── Dataset entries ──

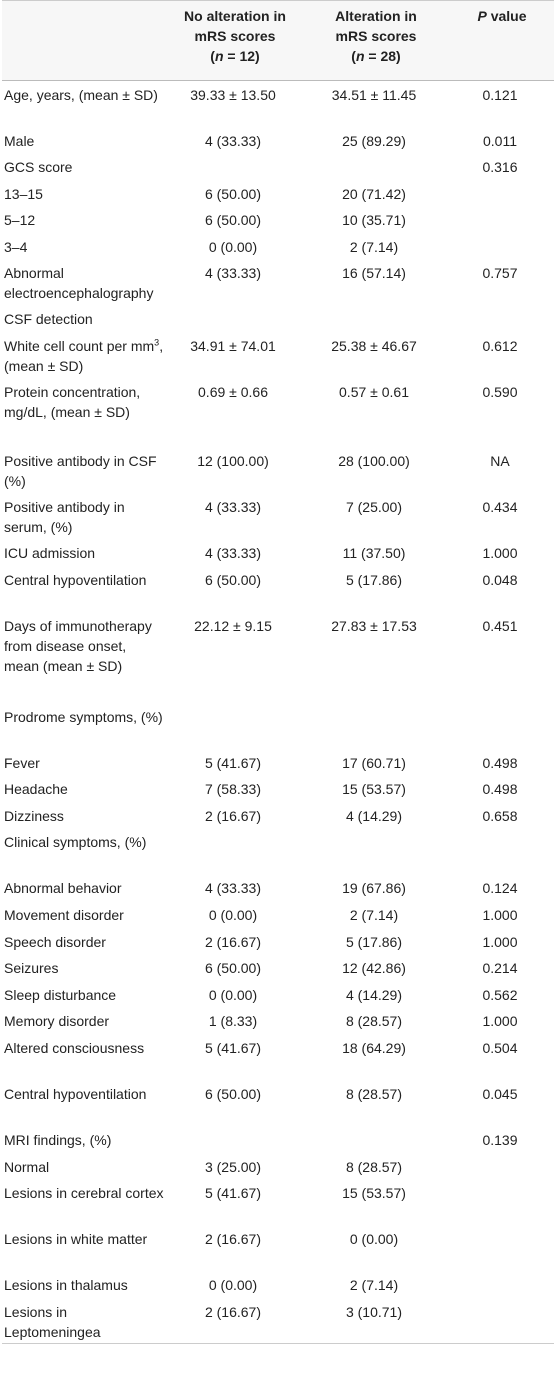 The width and height of the screenshot is (556, 1384). Describe the element at coordinates (278, 994) in the screenshot. I see `table-row: Sleep disturbance 0 (0.00) 4 (14.29) 0.562` at that location.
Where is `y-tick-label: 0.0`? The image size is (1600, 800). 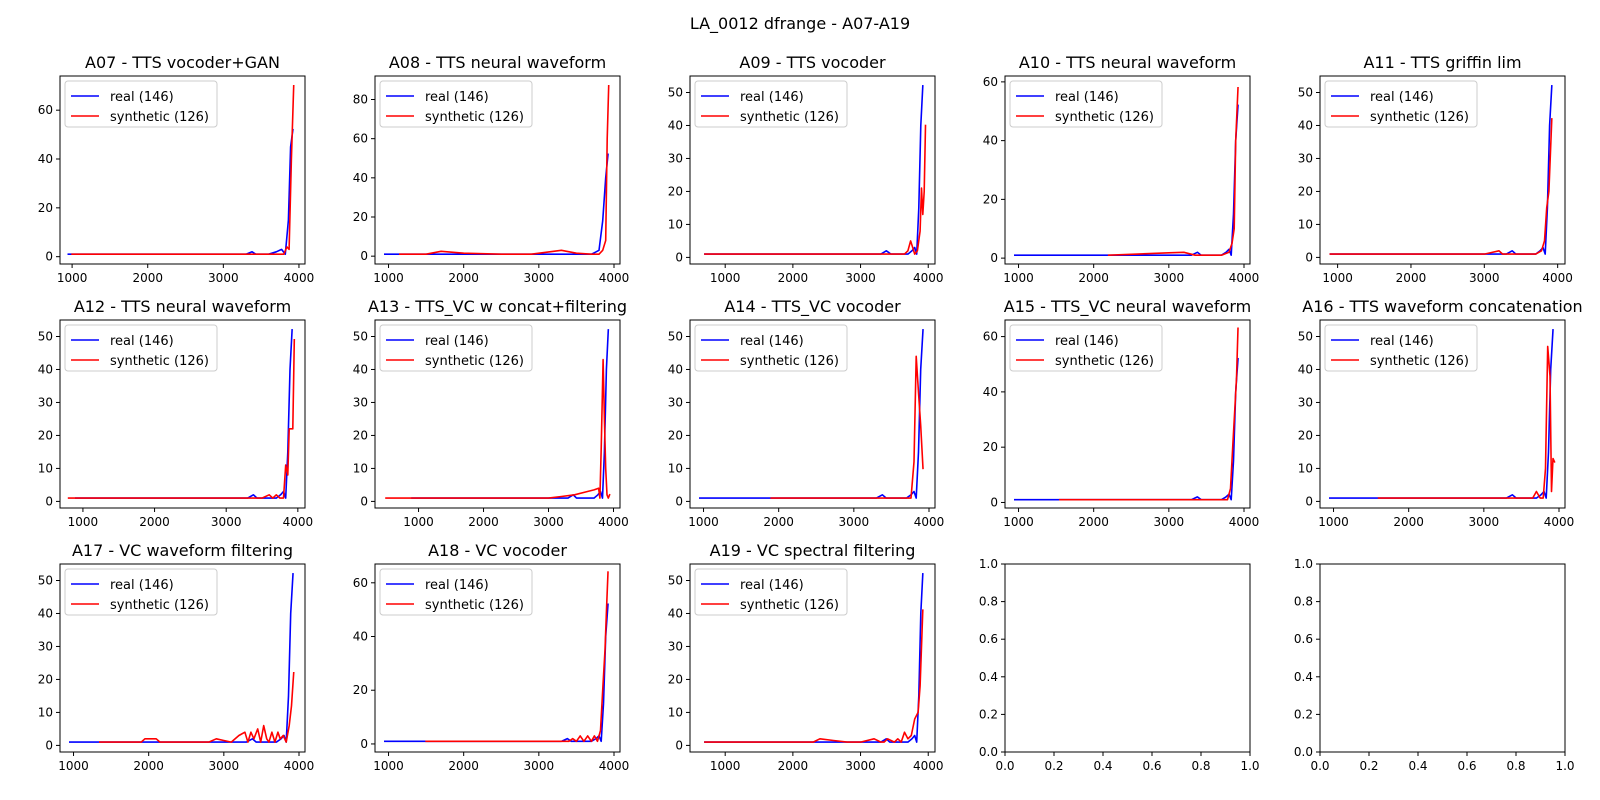
y-tick-label: 0.0 is located at coordinates (1304, 752).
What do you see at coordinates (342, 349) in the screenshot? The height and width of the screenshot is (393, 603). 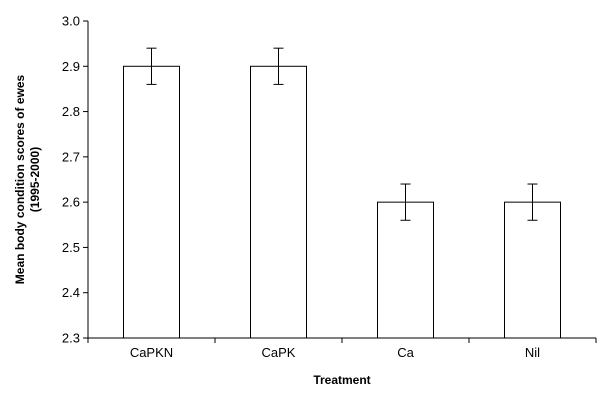 I see `x-ticks: CaPKN CaPK Ca Nil` at bounding box center [342, 349].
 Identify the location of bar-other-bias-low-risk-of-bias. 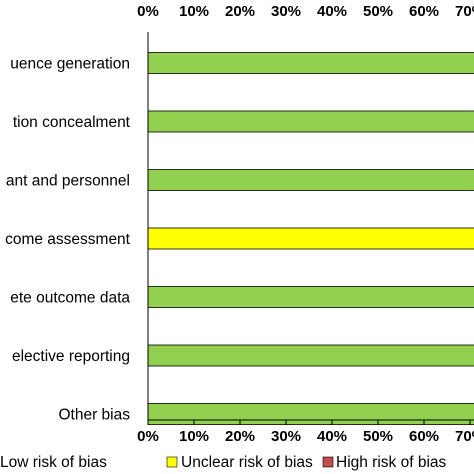
(310, 414).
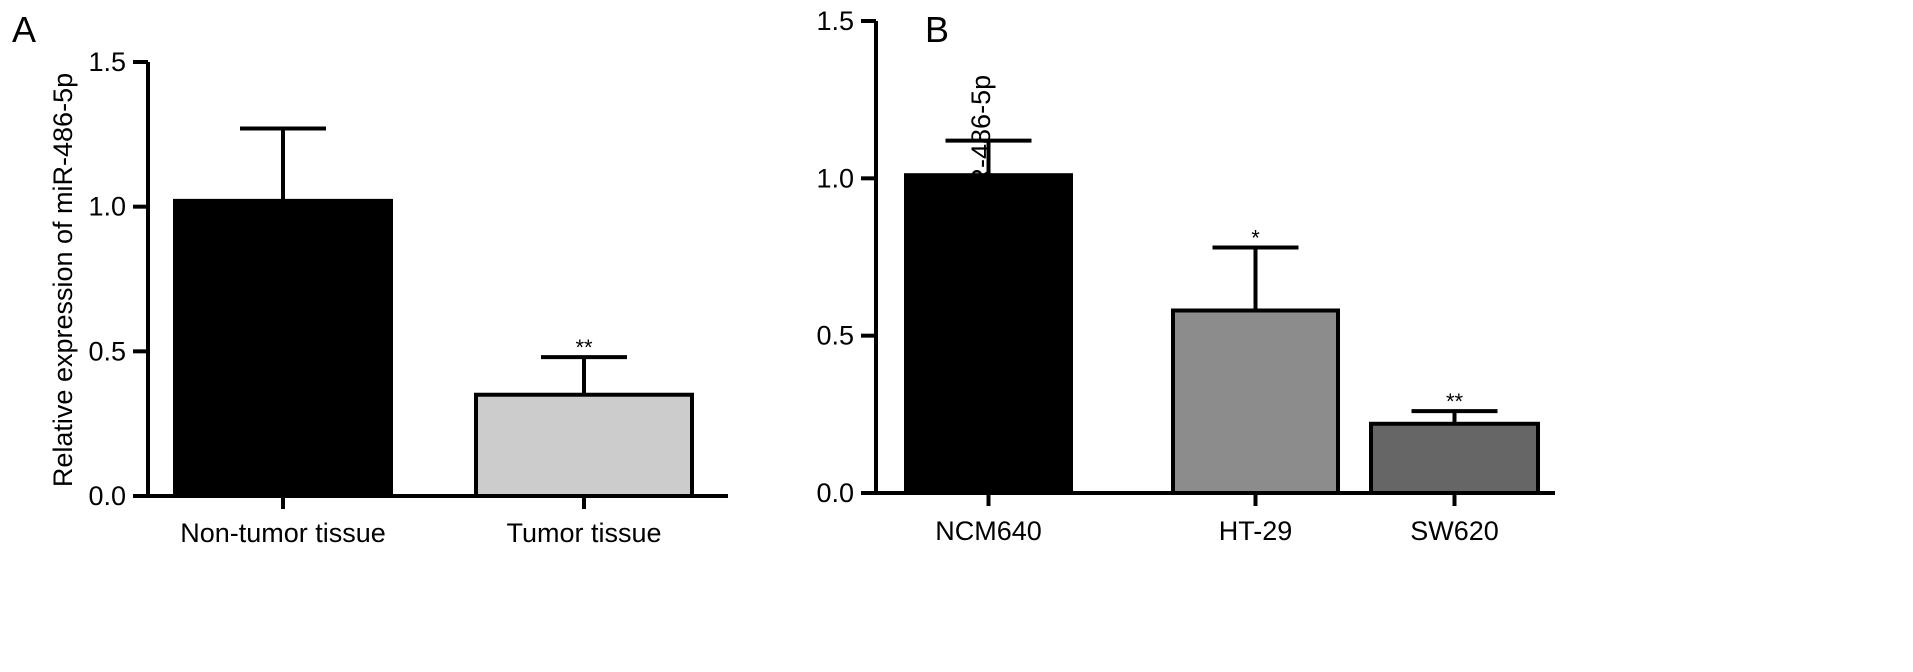 This screenshot has height=672, width=1913. I want to click on panel-label-b: B, so click(937, 30).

───

(Assignment) Rewrite the entries from the first one through the line containing "y-tick-label: 0.0 is", replacing "image size" with "screenshot size" and changing nothing else. Leave the pictures out of your answer.

(Answer box)
 The width and height of the screenshot is (556, 1384). Describe the element at coordinates (278, 994) in the screenshot. I see `table-row: Sleep disturbance 0 (0.00) 4 (14.29) 0.562` at that location.
Where is `y-tick-label: 0.0`? The screenshot size is (1600, 800). 
y-tick-label: 0.0 is located at coordinates (1304, 752).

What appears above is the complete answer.